The Influence of Clay Mineralogy on Carbon Stabilisation in Ireland’s Shelf Sediments: Past and Present

Traditionally, Blue Carbon habitats included coastal and intertidal settings such as salt marshes, seagrass meadows and mangrove forests. However, the sub-tidal sediments of continental shelves are now also recognised as a globally significant carbon sink due to the sheer volume and expanse, with increasing focus placed on qualifying organic carbon quality (or reactivity) and quantifying organic carbon stock. The ultimate sink for Blue Carbon in the marine environment is in seafloor sediments, however, once deposited, the fate of this carbon is variable. Many environmental factors are at play in the stabilisation, transformation, and/or liberation of carbon from sediments.
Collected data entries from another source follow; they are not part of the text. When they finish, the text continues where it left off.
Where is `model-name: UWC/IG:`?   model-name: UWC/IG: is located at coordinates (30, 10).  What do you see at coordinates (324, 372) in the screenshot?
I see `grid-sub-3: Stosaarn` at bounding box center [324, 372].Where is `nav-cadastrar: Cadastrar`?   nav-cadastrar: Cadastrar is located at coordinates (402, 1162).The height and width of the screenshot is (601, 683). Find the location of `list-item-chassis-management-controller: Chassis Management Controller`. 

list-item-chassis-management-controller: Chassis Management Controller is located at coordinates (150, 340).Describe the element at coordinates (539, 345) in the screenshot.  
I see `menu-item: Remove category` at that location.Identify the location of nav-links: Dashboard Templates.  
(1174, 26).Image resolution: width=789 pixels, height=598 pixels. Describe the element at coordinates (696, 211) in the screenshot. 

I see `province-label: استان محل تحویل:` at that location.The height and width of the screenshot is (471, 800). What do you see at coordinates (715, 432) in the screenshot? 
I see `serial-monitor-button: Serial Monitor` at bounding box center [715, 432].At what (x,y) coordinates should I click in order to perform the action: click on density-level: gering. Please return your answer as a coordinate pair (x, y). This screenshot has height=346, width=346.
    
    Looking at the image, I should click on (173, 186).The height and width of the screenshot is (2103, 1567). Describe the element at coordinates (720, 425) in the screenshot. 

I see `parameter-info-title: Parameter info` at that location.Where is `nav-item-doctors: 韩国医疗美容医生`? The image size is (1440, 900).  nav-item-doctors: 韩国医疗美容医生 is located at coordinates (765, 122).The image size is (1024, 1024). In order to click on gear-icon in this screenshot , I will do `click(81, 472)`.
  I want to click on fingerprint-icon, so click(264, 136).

Clay minerals and Fe-(hydr)oxides have been shown to play instrumental roles in OC preservation and transformation in marine sediments. Building on previous carbon-stock evaluations performed in the area, an investigation into the role that mineralogy plays in Blue Carbon storage and stability in Irish offshore continental sediments is outlined.

 

Focus is placed on vibrocores to a depth of >5m below the seafloor from mud-dominant, depositional areas, to assess how carbon storage, source and stability has changed throughout modern sediments and the Holocene. Bulk physical and geochemical characterisation of sediment are determined, including particle size analysis (PSA), % total OC (TOC), total nitrogen (TN) and elemental concentrations generated by X-ray fluorescence (XRF). The relationship between PSA, TOC, and total specific surface area (TSSA) is examined to help elucidate the role of mineralogy in carbon storage. From selected depths, the <2μm sediment fraction is separated from the bulk by centrifugation. Clay mineral identification is conducted by X-ray diffraction (XRD) on the <2μm fraction. Organic matter characterisation through pyrolysis-gas chromatography-mass spectrometry is conducted on the same depths as those selected for clay mineral XRD. Sedimentation rates for the uppermost horizons are estimated using gamma spectrometry (e.g. ²¹⁰Pb). Radionuclide profiles suggest minimal downcore sediment mixing has occurred at the study site, with sedimentation rates remaining relatively stable in the upper 1m if the sediment column. TOC concentrations range from 0.8-1.4w t%, with values stabilising below 2m and remaining relatively consistent to 5.5m, indicating sustained sediment OC storage throughout the sediment profile. C:N molar ratios suggest organic matter is primarily of marine source, however increased C:N ratios are observed in the upper 30cm of the sediment profile, coinciding with increased heavy metal concentrations (Zn, Pb, Cu). Preliminary Bulk XRD results indicate clay-rich mineral assemblage, consistent with enhanced organic matter preservation in fine-grained sediments.

 

These results highlight the strong control that sedimentary environment and mineralogical composition exert on the capacity of continental shelf sediments to store and stabilise organic carbon. The predominance of marine-derived organic matter suggests that offshore shelf sediments play a significant role in recycling and preserving oceanic primary production, while the elevated C:N ratios and metal concentrations in surface sediments point to recent anthropogenic influences on carbon inputs and sediment geochemistry. As such, the preservation of mud-dominated shelf environments should be considered in marine spatial planning and climate mitigation strategies, given their potential to function as stable, long-term carbon sinks under future environmental change.